Task to complete: Give the lines of the entries below as a numbered list, from the very first line through the line containing "dimensions-value: 5824 x 3264px is", both ends included. Skip any blank lines.

● ● ● ●

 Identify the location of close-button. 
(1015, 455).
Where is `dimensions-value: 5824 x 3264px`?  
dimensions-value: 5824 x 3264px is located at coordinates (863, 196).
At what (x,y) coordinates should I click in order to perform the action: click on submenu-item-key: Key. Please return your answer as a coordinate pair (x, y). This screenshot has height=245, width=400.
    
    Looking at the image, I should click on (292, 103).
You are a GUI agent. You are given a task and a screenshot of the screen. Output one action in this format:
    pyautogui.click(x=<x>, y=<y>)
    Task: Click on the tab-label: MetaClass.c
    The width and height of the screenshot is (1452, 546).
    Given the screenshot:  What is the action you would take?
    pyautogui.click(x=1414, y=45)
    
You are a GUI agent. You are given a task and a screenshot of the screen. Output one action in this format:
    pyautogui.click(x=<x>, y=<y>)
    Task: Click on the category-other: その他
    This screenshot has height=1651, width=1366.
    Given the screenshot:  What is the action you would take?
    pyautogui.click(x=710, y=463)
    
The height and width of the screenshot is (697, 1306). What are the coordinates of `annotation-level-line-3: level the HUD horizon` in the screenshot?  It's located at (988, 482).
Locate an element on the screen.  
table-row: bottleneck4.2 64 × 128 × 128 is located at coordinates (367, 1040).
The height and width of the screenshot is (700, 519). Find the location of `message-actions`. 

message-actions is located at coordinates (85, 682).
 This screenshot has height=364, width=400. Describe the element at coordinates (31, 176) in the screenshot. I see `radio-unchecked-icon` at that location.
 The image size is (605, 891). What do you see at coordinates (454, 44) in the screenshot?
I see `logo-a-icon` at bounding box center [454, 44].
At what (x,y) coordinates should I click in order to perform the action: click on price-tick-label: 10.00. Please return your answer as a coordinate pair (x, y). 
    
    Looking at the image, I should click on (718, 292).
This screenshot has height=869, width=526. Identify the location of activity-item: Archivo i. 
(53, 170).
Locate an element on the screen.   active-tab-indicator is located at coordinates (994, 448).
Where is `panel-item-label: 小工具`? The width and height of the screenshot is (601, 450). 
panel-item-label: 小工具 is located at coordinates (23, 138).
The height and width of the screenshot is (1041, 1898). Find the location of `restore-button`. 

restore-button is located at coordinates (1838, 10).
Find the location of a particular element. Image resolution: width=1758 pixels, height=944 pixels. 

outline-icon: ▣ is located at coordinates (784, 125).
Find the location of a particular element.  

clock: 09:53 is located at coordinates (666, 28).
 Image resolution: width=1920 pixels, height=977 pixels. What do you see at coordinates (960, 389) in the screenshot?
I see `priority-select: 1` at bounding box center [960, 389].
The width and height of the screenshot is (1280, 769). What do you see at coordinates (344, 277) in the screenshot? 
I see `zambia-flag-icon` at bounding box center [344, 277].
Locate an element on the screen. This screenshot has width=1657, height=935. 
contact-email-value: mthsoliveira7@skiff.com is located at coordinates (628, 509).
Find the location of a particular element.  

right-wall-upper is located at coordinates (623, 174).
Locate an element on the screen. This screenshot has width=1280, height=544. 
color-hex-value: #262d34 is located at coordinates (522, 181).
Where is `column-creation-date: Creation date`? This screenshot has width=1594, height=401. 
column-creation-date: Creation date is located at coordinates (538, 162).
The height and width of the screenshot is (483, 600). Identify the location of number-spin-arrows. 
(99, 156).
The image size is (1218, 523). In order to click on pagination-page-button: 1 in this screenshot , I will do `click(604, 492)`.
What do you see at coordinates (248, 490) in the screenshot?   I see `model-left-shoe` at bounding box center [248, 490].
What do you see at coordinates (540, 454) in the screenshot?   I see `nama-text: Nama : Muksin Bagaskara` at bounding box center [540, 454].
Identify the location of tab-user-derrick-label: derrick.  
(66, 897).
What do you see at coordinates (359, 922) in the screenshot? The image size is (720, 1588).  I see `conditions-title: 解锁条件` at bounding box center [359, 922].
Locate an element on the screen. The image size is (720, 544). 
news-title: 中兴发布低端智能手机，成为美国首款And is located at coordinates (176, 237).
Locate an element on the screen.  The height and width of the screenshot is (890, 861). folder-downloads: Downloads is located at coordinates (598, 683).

● ● ● ●

Solution:
1.  Identify the location of close-button. 
2. (1015, 455).
3. Where is `dimensions-value: 5824 x 3264px`?  
4. dimensions-value: 5824 x 3264px is located at coordinates (863, 196).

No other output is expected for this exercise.